### DATA LISTING
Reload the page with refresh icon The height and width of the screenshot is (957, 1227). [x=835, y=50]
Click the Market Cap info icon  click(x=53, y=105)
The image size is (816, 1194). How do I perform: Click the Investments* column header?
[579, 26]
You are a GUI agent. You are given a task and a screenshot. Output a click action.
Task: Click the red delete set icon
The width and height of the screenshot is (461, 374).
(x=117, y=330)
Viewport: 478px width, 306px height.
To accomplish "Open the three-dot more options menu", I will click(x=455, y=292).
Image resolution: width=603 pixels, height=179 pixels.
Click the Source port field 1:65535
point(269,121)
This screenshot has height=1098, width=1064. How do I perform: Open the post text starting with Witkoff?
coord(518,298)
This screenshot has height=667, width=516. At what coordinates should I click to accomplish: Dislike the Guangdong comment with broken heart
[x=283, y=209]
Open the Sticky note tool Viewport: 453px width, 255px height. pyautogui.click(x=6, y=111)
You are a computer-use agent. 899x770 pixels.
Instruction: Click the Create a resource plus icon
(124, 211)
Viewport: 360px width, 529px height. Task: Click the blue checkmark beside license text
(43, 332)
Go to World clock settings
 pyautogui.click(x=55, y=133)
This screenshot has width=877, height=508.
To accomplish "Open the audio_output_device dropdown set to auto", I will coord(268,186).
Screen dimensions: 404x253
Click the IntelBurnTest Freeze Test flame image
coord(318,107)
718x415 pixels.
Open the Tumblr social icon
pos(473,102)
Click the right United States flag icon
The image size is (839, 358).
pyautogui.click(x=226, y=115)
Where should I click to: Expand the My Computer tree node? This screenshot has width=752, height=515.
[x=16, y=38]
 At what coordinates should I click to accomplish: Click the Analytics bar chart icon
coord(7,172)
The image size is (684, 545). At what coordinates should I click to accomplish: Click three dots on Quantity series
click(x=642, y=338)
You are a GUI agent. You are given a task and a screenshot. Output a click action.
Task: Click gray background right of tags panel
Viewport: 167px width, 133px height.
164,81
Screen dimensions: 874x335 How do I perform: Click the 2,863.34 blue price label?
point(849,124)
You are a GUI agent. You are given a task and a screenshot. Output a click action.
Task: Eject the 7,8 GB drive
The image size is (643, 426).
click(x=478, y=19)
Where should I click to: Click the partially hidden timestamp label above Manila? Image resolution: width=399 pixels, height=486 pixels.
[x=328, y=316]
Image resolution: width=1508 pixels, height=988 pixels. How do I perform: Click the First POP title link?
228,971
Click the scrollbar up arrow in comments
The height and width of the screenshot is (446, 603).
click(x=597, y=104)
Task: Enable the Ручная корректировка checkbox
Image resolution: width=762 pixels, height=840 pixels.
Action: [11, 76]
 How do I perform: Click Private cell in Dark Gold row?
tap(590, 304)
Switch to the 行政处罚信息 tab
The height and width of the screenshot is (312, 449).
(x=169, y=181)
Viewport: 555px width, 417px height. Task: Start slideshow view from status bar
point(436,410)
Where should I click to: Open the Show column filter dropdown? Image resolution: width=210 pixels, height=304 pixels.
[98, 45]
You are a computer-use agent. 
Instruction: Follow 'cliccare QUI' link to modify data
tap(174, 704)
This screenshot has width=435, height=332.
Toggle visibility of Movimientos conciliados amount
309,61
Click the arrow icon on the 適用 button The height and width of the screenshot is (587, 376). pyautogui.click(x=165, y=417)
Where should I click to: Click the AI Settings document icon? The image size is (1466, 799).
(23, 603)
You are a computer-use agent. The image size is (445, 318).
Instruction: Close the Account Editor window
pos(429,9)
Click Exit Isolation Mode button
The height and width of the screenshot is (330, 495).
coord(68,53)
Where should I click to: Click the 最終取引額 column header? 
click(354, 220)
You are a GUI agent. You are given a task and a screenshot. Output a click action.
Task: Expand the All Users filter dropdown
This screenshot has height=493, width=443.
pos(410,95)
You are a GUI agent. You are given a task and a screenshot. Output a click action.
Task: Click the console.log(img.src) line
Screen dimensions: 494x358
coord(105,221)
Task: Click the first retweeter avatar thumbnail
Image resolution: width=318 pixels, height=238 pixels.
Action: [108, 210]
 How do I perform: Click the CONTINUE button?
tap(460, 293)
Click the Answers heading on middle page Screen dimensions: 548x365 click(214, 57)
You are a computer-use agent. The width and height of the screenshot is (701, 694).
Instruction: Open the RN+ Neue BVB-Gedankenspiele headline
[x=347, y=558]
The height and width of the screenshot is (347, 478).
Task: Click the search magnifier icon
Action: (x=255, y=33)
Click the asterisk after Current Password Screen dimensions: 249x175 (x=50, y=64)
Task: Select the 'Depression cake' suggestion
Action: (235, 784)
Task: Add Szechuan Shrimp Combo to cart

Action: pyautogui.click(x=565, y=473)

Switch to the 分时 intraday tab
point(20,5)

### WHAT TO WORK ON
Repeat the whole listing above without any change.

### EXERCISE OUTPUT
Reload the page with refresh icon The height and width of the screenshot is (957, 1227). [x=835, y=50]
Click the Market Cap info icon  click(x=53, y=105)
The image size is (816, 1194). How do I perform: Click the Investments* column header?
[579, 26]
You are a GUI agent. You are given a task and a screenshot. Output a click action.
Task: Click the red delete set icon
The width and height of the screenshot is (461, 374).
(x=117, y=330)
Viewport: 478px width, 306px height.
To accomplish "Open the three-dot more options menu", I will click(x=455, y=292).
Image resolution: width=603 pixels, height=179 pixels.
Click the Source port field 1:65535
point(269,121)
This screenshot has height=1098, width=1064. How do I perform: Open the post text starting with Witkoff?
coord(518,298)
This screenshot has height=667, width=516. At what coordinates should I click to accomplish: Dislike the Guangdong comment with broken heart
[x=283, y=209]
Open the Sticky note tool Viewport: 453px width, 255px height. pyautogui.click(x=6, y=111)
You are a computer-use agent. 899x770 pixels.
Instruction: Click the Create a resource plus icon
(124, 211)
Viewport: 360px width, 529px height. Task: Click the blue checkmark beside license text
(43, 332)
Go to World clock settings
 pyautogui.click(x=55, y=133)
This screenshot has width=877, height=508.
To accomplish "Open the audio_output_device dropdown set to auto", I will coord(268,186).
Screen dimensions: 404x253
Click the IntelBurnTest Freeze Test flame image
coord(318,107)
718x415 pixels.
Open the Tumblr social icon
pos(473,102)
Click the right United States flag icon
The image size is (839, 358).
pyautogui.click(x=226, y=115)
Where should I click to: Expand the My Computer tree node? This screenshot has width=752, height=515.
[x=16, y=38]
 At what coordinates should I click to accomplish: Click the Analytics bar chart icon
coord(7,172)
The image size is (684, 545). At what coordinates should I click to accomplish: Click three dots on Quantity series
click(x=642, y=338)
You are a GUI agent. You are given a task and a screenshot. Output a click action.
Task: Click gray background right of tags panel
Viewport: 167px width, 133px height.
164,81
Screen dimensions: 874x335 How do I perform: Click the 2,863.34 blue price label?
point(849,124)
You are a GUI agent. You are given a task and a screenshot. Output a click action.
Task: Eject the 7,8 GB drive
The image size is (643, 426).
click(x=478, y=19)
Where should I click to: Click the partially hidden timestamp label above Manila? Image resolution: width=399 pixels, height=486 pixels.
[x=328, y=316]
Image resolution: width=1508 pixels, height=988 pixels. How do I perform: Click the First POP title link?
228,971
Click the scrollbar up arrow in comments
The height and width of the screenshot is (446, 603).
click(x=597, y=104)
Task: Enable the Ручная корректировка checkbox
Image resolution: width=762 pixels, height=840 pixels.
Action: [11, 76]
 How do I perform: Click Private cell in Dark Gold row?
tap(590, 304)
Switch to the 行政处罚信息 tab
The height and width of the screenshot is (312, 449).
(x=169, y=181)
Viewport: 555px width, 417px height. Task: Start slideshow view from status bar
point(436,410)
Where should I click to: Open the Show column filter dropdown? Image resolution: width=210 pixels, height=304 pixels.
[98, 45]
You are a computer-use agent. 
Instruction: Follow 'cliccare QUI' link to modify data
tap(174, 704)
This screenshot has width=435, height=332.
Toggle visibility of Movimientos conciliados amount
309,61
Click the arrow icon on the 適用 button The height and width of the screenshot is (587, 376). pyautogui.click(x=165, y=417)
Where should I click to: Click the AI Settings document icon? The image size is (1466, 799).
(23, 603)
You are a computer-use agent. The image size is (445, 318).
Instruction: Close the Account Editor window
pos(429,9)
Click Exit Isolation Mode button
The height and width of the screenshot is (330, 495).
coord(68,53)
Where should I click to: Click the 最終取引額 column header? 
click(354, 220)
You are a GUI agent. You are given a task and a screenshot. Output a click action.
Task: Expand the All Users filter dropdown
This screenshot has height=493, width=443.
pos(410,95)
You are a GUI agent. You are given a task and a screenshot. Output a click action.
Task: Click the console.log(img.src) line
Screen dimensions: 494x358
coord(105,221)
Task: Click the first retweeter avatar thumbnail
Image resolution: width=318 pixels, height=238 pixels.
Action: [108, 210]
 How do I perform: Click the CONTINUE button?
tap(460, 293)
Click the Answers heading on middle page Screen dimensions: 548x365 click(214, 57)
You are a computer-use agent. The width and height of the screenshot is (701, 694).
Instruction: Open the RN+ Neue BVB-Gedankenspiele headline
[x=347, y=558]
The height and width of the screenshot is (347, 478).
Task: Click the search magnifier icon
Action: (x=255, y=33)
Click the asterisk after Current Password Screen dimensions: 249x175 (x=50, y=64)
Task: Select the 'Depression cake' suggestion
Action: (235, 784)
Task: Add Szechuan Shrimp Combo to cart

Action: pyautogui.click(x=565, y=473)

Switch to the 分时 intraday tab
point(20,5)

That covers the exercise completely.